Performance and/or learning assessment: Hmmmm.  This is a toughie.  I suppose that, if evaluation of this sort is necessary, some sort of tracking mechanism might be used.  In each of my ADLT class Wiki’s (powered by PBworks), there was definitely a way for users to see who had edited which page, as well as each change that was made.  I believe the site owner (our instructor) also had the ability to track very detailed stats regarding usage.  I think the use of Wiki’s in a classroom environment definitely changes the nature of assessment.  It becomes less about what we know and more about what we contribute.  It’s also about the dialogue that takes place.

I am really looking forward to exploring these topics further during tonight’s class session!

 

 

 

 

Final reflections of a process consultant

For me, ADLT 610 was probably the most challenging course that I’ve undertaken in the Adult Learning program so far, both in terms of the time commitment required and in terms of the depth and intensity of our assignments.  Because of the challenges involved, however, it was also the most rewarding.   There were moments during the semester when I felt quite overwhelmed.  I became frustrated and disillusioned when it didn’t seem we were getting through to our client.  I also experienced some difficulties balancing the obligations of this class and my very demanding job.  In the end, though, all the hard work paid off.  Big time.

Collaborating one-on-one with a client was a tremendously educational experience for me.  I don’t believe I could have learned the true “in’s and out’s” of consulting without this opportunity.  Being exposed to the perspectives of both Block and Schein and learning about process consulting were also extremely enlightening.  I think the three major takeaways for me with regards to my learning are:

1) Every problem has a human component.
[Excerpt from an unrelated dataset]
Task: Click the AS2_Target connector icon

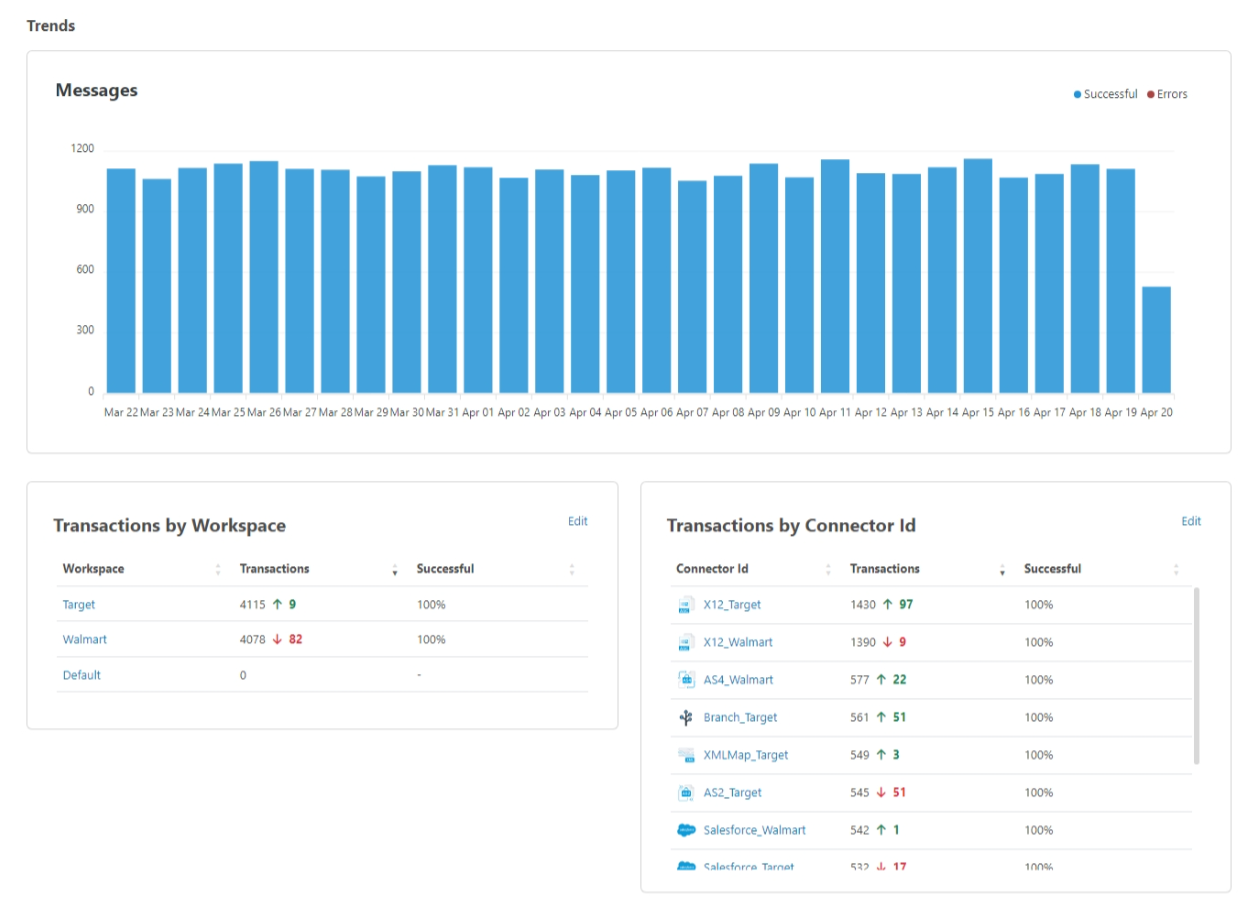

During our consulting project, we found it was incredibly easy (and perhaps alluring?) to see only what’s on the surface of a problem.  That was, after all, the only thing our client was seeing and reporting to us.  However, we learned through our readings and class activities that almost every problem has deeper, human implications.  In our case, we quickly realized that our client’s issue lay not so much in the technical problems she had identified, but in her management of those problems.

2) Successful consulting requires the development of  meaningful relationships. Before participating in this class, I had always thought of consulting as strictly business (i.e. the outside consultant comes into an organization, takes a look around, and makes a strategic/logical diagnosis for a hefty fee).  However, this is certainly not the case with  “process consulting”.  The idea behind process consulting is that the consultant treats the client as a real human being with real human problems and involves the client in every step of the process.  To do this, a relationship must be developed and maintained on both sides.

3) Empathy and compassion are key. I believe this is the case in every aspect of life, not just in consulting.  However, I found it extremely refreshing to read Block and Schein’s takes on empathy.  In our consulting project, I found that empathy and forgiveness were definitely required.  At first, we felt that we were being ignored by our client, or not taken seriously.  However, we later learned that there were many unbeknownst factors at play causing her behavior.  We learned to “walk a mile in her shoes”, so to speak.  This experience was invaluable.

ADLT 610, Reflection #4: Gimme some dialogue in the workplace already!

Nancy Dixon’s “Perspectives on Dialogue” really spoke to me.  If there is one thing I need in a workplace environment, it’s authenticity.  I feel very uncomfortable if I perceive my co-workers are wearing facades, or are merely characters in some sort of role-play.  Dixon states that “organizational talk often has a game-like quality that makes it seem unreal” (p. 1).  I have seen this kind of talk in action and I couldn’t agree more with her assessment of it.  I don’t believe that work should be approached as a “game”, but rather as a “collaboration” (kind of like a ropes course).  Games are generally divisive, competitive.  But a collaboration brings people together.  In many ways, dialogue is collaborative talk.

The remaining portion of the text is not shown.